See, Justin uses the credit card that pays you back a percentage for each charge. I use the airline card for points. Both good perks. We USED to only use the airline card, until they angered me. Angered is an understatement actually.
My mom told me that I could go anywhere for my 30th birthday. London, Ireland, Alaska-just her and me. I picked New York City. I have a facination with it. Maybe it is a Sex and the City thing, but I really love the feel of the city. Of THAT city. I had only been there twice before-once for work and once on a fantastic girls' trip with my mom in law and sisters. Both trips were just short enough to make me realize how much I was not able to do. So, I wanted to go back.
We shopped-we ate. In fact, we pictorially logged all of our meals. Here are a few of the highlights-
Found Grits in New York-and they weren't bad either!

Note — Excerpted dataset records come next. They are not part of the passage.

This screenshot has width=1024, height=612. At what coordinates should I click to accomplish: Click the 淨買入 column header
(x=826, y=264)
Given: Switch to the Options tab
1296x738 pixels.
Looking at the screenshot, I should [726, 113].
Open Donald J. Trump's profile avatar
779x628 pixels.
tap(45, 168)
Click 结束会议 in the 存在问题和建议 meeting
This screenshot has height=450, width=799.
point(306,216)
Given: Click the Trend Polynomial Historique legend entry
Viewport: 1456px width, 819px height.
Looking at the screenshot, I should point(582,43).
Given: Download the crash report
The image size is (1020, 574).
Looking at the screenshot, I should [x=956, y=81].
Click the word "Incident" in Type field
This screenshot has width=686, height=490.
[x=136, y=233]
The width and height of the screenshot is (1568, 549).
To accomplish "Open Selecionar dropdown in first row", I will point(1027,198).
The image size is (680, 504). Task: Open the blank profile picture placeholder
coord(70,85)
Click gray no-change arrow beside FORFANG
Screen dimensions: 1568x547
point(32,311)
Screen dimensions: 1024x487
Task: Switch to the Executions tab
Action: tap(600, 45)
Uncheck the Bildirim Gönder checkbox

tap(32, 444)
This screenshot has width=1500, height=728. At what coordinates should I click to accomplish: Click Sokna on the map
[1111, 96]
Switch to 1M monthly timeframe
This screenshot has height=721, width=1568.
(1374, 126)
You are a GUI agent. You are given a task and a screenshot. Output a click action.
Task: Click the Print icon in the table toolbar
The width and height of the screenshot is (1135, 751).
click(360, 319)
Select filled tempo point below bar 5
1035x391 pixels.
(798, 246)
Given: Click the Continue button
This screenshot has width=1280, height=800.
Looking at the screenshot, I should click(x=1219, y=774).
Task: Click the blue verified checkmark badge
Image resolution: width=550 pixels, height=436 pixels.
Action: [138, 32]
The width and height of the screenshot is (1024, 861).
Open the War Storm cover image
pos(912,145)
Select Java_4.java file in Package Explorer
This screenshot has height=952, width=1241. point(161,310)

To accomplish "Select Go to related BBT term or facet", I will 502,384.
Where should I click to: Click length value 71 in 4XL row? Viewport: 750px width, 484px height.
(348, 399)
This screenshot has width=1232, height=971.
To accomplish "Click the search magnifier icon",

Anyhoo-We also found Manolo. Now, you would think that the actual Manolo store would be adorned with roses and diamonds. Nope. In fact, I walked past it. It is a door with a little itty bitty sign-tiny sign. Seriously-I was looking for the store and walked past it. Have no fear, I found it after a bit of looking and did a little bit of damage. It was in doing this damage that the credit card people made me exorcist angry. They DECLINED my card in the middle of Manolo Blahnik. YES THEY DID. Why you ask? They thought the card was stolen. Now, you might think this is a nice perk-they look out for you as a customer of theirs. NO NO NO NO!!!!! I was in Target the week before (I am an equal opportunity shopper) and purchased an electronic for $400, and they declined the card then because they thought it was an excessive amount for a GROCERY STORE. WHAT?!?!?! Guess what credit card genius people? Target only started selling groceries-they have sold other things for a long time, including electronics. After 15 minutes on the phone in the check out line at Target verifying every county I have ever lived in, they allowed the transaction. So, I made a point to call and let the credit card company know that I would be in New York and that it was indeed my little self making purchases.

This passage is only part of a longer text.